Among the main purposes behind the task force’s formation, however, was to reassess names of buildings, roads and structures on campus dedicated to past state and University officials who made controversial racial comments or had a history associated with racial controversy. In June, petitions arose scrutinizing facilities such as Wallace Hall and Bibb Graves Amphitheatre for these reasons.
Waggoner said the task force has sought to “carefully study the history” of such individuals and structures in its reassessment through several different methods.
“First, we sent everyone a copy of ‘[The] Village on the Plain’ which is a history of Auburn written by Auburn’s long-term former head of the Auburn University Libraries Special Collections and Archives Department, Dwayne Cox,” he said. “It’s just a great way of understanding the context and the history of building names. The task force has been reading and discussing that.”
The task force additionally requested the assistance of Greg Schmidt, associate professor of the University’s Special Collections and Archives, to research names present on Auburn structures that have raised concerns. Waggoner said Schmidt put together a completed report the task force is reading over.
Now, the task force is deciding what uniform criteria it will use when determining whether to rename a structure on campus, Waggoner said.
“The task force believes that in performing its work, it should consider creating a policy that can be utilized when they look at buildings now and future buildings to try to make sure they do this deliberatively and pursue it to a process rather than randomly looking at things,” he said.

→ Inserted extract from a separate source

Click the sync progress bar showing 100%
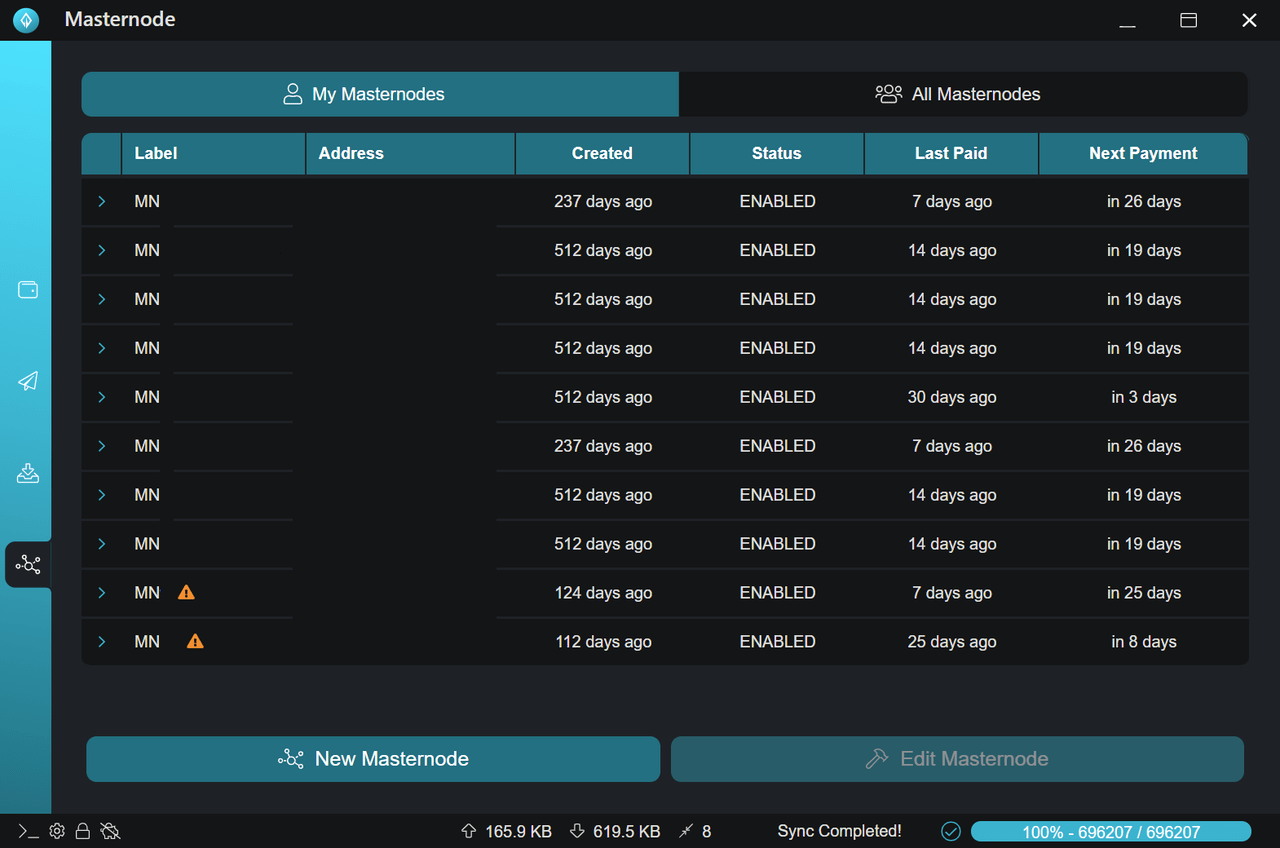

Discussion is still underway among task force members at this point on renaming existing structures on campus because of their namesakes, Waggoner said, which may take some time. A 2017 Alabama state law, the Memorial Preservation Act, has made the process of renaming structures tied to individuals more difficult as offenders may be fined $25,000 for changing the name of a building in this case. However, the act refers mainly to K-12 public schools and two-year colleges, according to the Montgomery Advertiser.
Susan Youngblood, associate professor and associate department chair in the Department of English, questioned the Board of Trustees’ approach to the act.
“How does the Board of Trustees plan to address the possibility that a building, road or structure that needs to be renamed won’t have the renaming approved at the state level?” she asked. “Is the board willing to commit to change anyway despite the fine or would the state level decision be ... the end of the discussion?”
Waggoner, although a lawyer himself, was not able to provide a direct answer as a non-board member and the only link to the Board of Trustees present, but he said some institutions have eaten the cost of the fine while others have contested the wording of the state law in connection to their campus.
“I think that’s one thing the board would have to look at is to say, ‘Is the statute applicable to Auburn University or not, and if so, is the building that it would consider something that should be [left alone] in light of it?’” he said. “My short answer to your question is they have not addressed that because they haven’t gotten the policy together and analyzed the buildings, but it’s a pretty complex question on the legal side.”
Concluding his report, Waggoner said the board task force seeks to act on its goals in a reasonable amount of time while ensuring it does not overlook important details.
“Like everything else in Auburn, there’s going to be some people who say the process is going too fast and others who think it’s going too slow, but in the end the task force is approaching the matter with the same acuity and deliberate that [faculty] demand from [their] own students,” Waggoner said.